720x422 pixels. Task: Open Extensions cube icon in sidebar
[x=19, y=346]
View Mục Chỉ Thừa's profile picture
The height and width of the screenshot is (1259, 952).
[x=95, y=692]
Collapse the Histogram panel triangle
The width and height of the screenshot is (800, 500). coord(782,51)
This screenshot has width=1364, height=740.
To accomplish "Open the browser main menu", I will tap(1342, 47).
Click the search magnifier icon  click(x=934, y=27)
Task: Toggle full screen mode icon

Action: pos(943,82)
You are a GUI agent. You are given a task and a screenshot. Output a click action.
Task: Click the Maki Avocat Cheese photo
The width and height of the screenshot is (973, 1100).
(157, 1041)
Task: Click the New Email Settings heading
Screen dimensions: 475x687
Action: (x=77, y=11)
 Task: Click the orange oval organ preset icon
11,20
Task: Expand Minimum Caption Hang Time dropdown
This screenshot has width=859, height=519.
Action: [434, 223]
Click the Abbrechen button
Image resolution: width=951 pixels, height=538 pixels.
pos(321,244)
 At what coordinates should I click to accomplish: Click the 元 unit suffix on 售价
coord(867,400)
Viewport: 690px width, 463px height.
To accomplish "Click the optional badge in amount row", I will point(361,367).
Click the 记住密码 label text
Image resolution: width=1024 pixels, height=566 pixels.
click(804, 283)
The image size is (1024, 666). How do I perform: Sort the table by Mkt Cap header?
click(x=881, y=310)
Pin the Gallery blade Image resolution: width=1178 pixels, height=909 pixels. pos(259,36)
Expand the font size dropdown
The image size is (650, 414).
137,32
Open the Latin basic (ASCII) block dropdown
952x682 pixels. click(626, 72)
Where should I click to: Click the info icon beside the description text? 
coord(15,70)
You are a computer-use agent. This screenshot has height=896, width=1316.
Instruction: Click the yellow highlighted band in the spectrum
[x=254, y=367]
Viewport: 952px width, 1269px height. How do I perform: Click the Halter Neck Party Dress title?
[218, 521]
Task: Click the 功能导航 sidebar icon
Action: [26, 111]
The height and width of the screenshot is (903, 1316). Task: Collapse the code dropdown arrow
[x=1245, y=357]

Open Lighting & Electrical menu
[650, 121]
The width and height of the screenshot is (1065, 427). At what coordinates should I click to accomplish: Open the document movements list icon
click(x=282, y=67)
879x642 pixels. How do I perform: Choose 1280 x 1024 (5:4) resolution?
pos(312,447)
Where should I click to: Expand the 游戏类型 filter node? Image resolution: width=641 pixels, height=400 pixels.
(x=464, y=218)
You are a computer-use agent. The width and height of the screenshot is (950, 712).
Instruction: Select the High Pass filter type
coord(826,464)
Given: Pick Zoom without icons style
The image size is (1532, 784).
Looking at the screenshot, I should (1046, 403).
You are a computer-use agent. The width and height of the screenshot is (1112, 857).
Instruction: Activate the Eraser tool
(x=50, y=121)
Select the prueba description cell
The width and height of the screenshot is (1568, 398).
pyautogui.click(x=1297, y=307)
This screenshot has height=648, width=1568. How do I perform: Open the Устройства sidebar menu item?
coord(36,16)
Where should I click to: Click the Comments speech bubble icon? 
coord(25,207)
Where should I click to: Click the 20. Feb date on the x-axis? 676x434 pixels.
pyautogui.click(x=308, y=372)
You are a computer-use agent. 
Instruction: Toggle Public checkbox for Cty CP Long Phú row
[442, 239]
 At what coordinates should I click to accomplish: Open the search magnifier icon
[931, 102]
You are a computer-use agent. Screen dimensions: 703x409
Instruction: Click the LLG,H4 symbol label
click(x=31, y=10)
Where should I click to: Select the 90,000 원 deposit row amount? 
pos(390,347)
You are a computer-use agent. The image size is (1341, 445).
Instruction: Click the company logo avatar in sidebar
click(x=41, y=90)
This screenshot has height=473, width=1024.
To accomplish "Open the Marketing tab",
▬▬▬▬▬▬▬▬▬▬
### Exercise instructions
Look for the word "agent" in the records above, count the lines that hold it, and give only that number.

### Task output
7